Nitrogen Management for Forage Winter Cereals in New York

Sarah E. Lyonsa, Quirine M. Ketteringsa, Shona Orta, Gregory S. Godwina, Sheryl N. Swinka, Karl J. Czymmeka,b, Debbie J. Cherneyc, Jerome H. Cherneyd, John J. Meisingere, and Tom Kilcera,f

a Nutrient Management Spear Program, Department of Animal Science, Cornell University, Ithaca, NY, b PRODAIRY, Department of Animal Science, Cornell University, Ithaca, NY, cDepartment of Animal Science, Cornell University, Ithaca, NY, dSoil and Crop Sciences Section of the School of Integrative Plant Science, Cornell University, Ithaca, NY, eUSDA-ARS Beltsville Agricultural Research Center, Beltsville, MD, fAdvanced Agricultural Systems, LLC, Kinderhook, NY

Introduction

Forage double-cropping, or growing two forage crops in a single growing season, can be a beneficial practice for dairy farmers in New York. Double-cropping corn silage with forage winter cereals, such as triticale, cereal rye, or winter wheat, can add additional spring yield on top of numerous environmental benefits including preventing soil erosion, nutrient recycling, and increased soil organic matter over time – which all promote increased soil health. Winter cereals intended for forage harvest require nitrogen (N) management to reach optimum yield and forage quality. This study was aimed at identifying field and management characteristics that can estimate yield and N needs for winter cereals harvested for forage in the spring.

Field Research

A state-wide study with 62 on-farm trials investigated the spring N needs of forage winter cereals across New York from 2013 to 2016. Each trial had five rates of N (0, 30, 60, 90, and 120 lbs N/acre) applied to farmer-managed forage triticale, cereal rye, or winter wheat at green-up in the spring to determine the most economic rate of N (MERN). All forages were harvested at the flag-leaf stage in May each year. Soil samples were taken at green-up before fertilizer was applied. Farmers supplied information about management practices and field characteristics, such as past manure applications, planting date, and soil drainage. This information, in addition to soil fertility analysis results, was used to develop a decision tree model for predicting MERN classification.

Results

About one-third of the trials did not require additional N (MERN = 0), while the remainder responded to N and most required between 60 and 90 lbs N/acre (Figure 1). Yields at the MERN across trials ranged from 0.4 to 3.0 tons DM/acre (1.8 tons DM/acre average). Yield could not be accurately predicted based on information gathered, but the lower-yielding sites (< 1.0 tons of DM/acre) tended to be poorly or somewhat poorly drained and not have a recent manure history.
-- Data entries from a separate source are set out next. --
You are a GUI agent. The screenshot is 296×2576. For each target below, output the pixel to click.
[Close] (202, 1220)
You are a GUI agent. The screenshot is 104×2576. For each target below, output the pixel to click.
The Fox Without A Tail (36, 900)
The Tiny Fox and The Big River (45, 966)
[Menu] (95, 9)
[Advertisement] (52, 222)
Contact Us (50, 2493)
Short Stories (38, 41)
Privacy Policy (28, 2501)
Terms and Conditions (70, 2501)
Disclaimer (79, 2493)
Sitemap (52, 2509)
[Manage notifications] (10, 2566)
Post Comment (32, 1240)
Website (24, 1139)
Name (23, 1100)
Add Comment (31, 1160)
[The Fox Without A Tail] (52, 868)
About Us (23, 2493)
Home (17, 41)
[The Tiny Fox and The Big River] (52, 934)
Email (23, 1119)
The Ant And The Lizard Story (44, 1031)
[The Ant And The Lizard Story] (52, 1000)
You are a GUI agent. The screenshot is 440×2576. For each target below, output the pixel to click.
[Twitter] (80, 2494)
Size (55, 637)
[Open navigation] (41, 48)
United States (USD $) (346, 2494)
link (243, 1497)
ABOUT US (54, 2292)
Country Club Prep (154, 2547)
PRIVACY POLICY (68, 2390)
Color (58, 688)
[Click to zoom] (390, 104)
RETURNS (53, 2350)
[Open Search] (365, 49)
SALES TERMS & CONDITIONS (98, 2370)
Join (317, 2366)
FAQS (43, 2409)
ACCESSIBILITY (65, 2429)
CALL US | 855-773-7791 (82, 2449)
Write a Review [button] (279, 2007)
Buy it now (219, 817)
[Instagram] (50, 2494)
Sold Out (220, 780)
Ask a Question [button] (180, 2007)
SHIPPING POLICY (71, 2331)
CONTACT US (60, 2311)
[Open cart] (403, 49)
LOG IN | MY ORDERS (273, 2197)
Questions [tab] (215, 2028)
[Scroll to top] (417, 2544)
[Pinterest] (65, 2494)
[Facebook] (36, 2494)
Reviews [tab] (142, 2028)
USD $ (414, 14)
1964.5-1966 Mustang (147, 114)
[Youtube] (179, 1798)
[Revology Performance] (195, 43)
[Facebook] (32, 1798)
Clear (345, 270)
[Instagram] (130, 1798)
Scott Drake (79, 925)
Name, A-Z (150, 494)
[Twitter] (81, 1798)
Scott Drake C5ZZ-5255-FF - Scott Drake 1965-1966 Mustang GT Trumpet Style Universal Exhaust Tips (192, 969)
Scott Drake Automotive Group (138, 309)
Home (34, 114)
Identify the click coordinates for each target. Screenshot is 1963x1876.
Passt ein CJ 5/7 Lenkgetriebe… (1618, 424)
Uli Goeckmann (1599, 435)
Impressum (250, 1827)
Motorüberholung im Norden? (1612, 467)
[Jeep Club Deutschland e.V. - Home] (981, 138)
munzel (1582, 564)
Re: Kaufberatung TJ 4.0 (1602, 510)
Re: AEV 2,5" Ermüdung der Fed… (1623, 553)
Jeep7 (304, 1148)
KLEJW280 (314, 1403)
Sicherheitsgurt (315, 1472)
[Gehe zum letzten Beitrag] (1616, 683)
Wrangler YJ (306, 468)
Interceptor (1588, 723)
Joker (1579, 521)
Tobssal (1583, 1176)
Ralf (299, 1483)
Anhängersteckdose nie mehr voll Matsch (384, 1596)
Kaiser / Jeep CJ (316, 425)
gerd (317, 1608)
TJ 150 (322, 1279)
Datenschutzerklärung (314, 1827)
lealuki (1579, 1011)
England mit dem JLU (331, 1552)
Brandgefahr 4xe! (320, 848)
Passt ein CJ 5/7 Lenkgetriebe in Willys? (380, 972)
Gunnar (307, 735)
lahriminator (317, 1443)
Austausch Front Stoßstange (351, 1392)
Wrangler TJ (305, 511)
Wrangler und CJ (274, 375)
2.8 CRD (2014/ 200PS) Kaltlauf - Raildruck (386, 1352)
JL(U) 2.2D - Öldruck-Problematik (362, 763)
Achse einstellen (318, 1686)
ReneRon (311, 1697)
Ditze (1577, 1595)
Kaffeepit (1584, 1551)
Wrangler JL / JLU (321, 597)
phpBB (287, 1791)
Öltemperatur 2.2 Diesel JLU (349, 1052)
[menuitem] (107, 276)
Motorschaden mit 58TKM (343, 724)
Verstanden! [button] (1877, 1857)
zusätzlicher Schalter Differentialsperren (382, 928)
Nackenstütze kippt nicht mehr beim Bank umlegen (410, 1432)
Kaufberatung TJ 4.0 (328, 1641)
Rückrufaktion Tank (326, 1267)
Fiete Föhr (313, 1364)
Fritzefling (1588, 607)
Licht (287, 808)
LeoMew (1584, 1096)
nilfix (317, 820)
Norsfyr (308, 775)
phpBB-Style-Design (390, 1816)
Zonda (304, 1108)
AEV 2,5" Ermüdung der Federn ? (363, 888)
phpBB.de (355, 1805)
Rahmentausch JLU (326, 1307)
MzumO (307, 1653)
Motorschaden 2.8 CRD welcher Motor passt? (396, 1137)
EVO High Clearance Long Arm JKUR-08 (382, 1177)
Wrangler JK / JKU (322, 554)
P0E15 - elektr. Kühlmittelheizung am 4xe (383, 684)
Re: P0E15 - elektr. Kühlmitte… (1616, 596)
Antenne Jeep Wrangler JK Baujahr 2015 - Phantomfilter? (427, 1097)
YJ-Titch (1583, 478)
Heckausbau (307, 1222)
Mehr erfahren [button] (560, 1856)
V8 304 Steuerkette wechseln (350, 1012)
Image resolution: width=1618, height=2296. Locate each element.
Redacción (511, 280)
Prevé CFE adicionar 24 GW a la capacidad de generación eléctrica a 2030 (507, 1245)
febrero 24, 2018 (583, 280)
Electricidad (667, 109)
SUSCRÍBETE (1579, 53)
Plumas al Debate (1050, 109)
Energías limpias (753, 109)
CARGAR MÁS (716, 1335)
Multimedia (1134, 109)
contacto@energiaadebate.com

Farmer-reported soil drainage, manure history, and planting date were the most important predictors of the MERN (Figure 2). Most of the winter cereals grown on fields that were described as well-drained by the farmers did not require additional N at green-up. For the fields reported as somewhat poorly- or poorly-drained, 60 to 90 lbs N/acre were required if the field had not received manure the previous fall. If manure had been applied recently, 60 to 90 lbs N/acre were required for stands that were planted after October 1 versus 0 lbs N/acre if planting had taken place before October 1.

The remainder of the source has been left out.